Israel Pemberton | |
Birth Date: | 1715 |
Death Place: | Philadelphia, Pennsylvania, United States |
Office: | Member of the Pennsylvania General Assembly |
Occupation: | Merchant, politician, abolitionist |
Israel Pemberton Jr. (1715–1779) was an English-American merchant and founding manager of the Pennsylvania Hospital.[1] [2]
A grandson of a Quaker settler who migrated to the New World with William Penn in 1682, Pemberton profited from trade during King George's War. He ultimately was involved with funding Quaker schools and was a prominent proponent of Indian diplomacy, especially during the Seven Years' War. Notably, he funded Philadelphia's first fire company. In 1750, he was elected to the Pennsylvania Assembly.[3]
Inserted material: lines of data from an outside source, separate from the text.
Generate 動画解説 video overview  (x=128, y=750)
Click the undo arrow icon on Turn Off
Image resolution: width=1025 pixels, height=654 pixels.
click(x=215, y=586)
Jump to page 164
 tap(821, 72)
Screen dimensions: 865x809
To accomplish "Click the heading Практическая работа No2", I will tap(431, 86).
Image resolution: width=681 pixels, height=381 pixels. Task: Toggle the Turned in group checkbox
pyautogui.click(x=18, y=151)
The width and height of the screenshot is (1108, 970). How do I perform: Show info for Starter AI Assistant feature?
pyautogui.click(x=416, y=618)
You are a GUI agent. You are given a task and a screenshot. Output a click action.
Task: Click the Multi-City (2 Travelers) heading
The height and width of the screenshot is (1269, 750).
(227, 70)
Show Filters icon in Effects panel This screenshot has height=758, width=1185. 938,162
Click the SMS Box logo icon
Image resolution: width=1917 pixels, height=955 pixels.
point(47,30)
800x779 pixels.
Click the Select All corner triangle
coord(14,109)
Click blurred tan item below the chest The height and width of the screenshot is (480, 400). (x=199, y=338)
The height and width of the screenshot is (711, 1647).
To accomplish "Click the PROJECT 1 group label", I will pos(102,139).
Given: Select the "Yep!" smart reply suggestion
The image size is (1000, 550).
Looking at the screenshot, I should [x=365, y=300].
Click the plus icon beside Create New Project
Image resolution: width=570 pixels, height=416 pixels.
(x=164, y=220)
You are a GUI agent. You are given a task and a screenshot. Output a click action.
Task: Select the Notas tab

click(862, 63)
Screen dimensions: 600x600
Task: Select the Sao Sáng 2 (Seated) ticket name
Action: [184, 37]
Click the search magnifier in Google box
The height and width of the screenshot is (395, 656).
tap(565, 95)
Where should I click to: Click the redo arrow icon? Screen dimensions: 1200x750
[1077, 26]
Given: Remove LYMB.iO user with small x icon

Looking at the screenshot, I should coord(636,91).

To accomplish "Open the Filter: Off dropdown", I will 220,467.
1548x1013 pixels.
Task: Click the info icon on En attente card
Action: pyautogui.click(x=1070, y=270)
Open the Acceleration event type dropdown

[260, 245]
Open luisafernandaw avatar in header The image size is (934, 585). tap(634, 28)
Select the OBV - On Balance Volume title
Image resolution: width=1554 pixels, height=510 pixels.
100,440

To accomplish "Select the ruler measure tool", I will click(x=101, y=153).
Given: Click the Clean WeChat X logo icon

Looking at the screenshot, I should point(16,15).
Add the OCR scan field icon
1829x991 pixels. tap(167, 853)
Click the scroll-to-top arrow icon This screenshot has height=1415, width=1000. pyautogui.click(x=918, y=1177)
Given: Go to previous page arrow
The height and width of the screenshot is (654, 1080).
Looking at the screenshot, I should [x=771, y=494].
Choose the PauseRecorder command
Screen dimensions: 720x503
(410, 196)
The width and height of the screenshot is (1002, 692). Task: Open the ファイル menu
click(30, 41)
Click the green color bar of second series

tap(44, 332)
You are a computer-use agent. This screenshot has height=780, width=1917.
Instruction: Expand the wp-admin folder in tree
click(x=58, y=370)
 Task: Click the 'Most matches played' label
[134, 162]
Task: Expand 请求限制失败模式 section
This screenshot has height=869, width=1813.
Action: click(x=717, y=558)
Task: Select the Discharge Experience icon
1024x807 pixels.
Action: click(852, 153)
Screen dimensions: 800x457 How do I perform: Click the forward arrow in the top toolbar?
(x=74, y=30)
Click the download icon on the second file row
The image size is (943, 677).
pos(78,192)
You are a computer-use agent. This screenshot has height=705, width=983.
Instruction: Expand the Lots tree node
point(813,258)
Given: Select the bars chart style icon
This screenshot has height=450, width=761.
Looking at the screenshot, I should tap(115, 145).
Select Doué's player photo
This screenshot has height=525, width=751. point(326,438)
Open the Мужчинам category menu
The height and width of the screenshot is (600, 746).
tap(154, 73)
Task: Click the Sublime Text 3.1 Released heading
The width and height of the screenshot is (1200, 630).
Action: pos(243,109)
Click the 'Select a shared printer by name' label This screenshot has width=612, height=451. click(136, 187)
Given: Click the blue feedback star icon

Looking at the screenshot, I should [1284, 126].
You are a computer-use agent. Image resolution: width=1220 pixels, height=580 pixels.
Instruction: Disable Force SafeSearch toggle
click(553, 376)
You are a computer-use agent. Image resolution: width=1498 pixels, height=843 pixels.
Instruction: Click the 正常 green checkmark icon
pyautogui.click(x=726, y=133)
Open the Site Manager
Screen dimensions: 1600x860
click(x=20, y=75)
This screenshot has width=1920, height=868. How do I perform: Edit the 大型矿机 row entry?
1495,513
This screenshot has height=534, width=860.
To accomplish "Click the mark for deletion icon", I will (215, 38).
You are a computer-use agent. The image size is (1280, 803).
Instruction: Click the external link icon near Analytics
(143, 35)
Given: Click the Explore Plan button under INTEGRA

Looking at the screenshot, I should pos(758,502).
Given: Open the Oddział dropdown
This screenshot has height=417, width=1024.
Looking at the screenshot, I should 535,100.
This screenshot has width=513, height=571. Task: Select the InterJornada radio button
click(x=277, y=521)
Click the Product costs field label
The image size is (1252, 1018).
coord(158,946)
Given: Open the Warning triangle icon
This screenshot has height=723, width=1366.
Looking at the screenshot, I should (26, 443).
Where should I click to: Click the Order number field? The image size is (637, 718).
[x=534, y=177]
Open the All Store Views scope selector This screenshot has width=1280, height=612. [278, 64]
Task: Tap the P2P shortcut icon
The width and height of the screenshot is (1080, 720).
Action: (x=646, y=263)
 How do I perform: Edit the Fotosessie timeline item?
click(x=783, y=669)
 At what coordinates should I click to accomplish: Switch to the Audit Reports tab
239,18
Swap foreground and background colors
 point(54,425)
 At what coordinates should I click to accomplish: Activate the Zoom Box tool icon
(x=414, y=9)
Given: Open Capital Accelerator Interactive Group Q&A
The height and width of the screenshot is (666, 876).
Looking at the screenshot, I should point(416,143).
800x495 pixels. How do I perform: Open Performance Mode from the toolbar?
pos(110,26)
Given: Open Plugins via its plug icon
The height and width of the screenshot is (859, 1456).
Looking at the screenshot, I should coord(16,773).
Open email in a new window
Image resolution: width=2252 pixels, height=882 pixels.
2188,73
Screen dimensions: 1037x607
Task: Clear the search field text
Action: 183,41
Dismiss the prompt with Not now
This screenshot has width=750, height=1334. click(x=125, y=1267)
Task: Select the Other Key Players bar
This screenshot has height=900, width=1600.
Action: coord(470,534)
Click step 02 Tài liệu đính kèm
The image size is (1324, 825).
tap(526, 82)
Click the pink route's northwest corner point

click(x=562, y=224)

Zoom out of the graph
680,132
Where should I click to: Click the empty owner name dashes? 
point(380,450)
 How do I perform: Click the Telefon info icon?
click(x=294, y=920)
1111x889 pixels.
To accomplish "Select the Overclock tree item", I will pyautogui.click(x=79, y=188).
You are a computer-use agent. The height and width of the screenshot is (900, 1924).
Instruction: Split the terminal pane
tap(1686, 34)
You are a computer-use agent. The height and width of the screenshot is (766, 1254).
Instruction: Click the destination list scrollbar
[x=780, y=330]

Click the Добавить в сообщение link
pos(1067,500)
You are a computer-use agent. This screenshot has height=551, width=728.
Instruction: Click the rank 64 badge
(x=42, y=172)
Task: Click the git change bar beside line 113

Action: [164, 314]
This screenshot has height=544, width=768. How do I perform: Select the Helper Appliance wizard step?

In the mid-1770s, Pemberton and Thomas Harrison, a Quaker tailor, filed a lawsuit on behalf of Dinah Nevill, a woman of African and Native American descent, who had been brought to Pennsylvania as a slave from Virginia and who sought her and her three children's freedom under a Pennsylvania law prohibiting the enslavement of Indians. Nevill lost the court case, but Harrison stepped in to purchase her and her children and manumit them in 1781.[4]
Pemberton was a member of the revived American Philosophical Society, elected in 1768.[5]
Pemberton died in Philadelphia in 1779.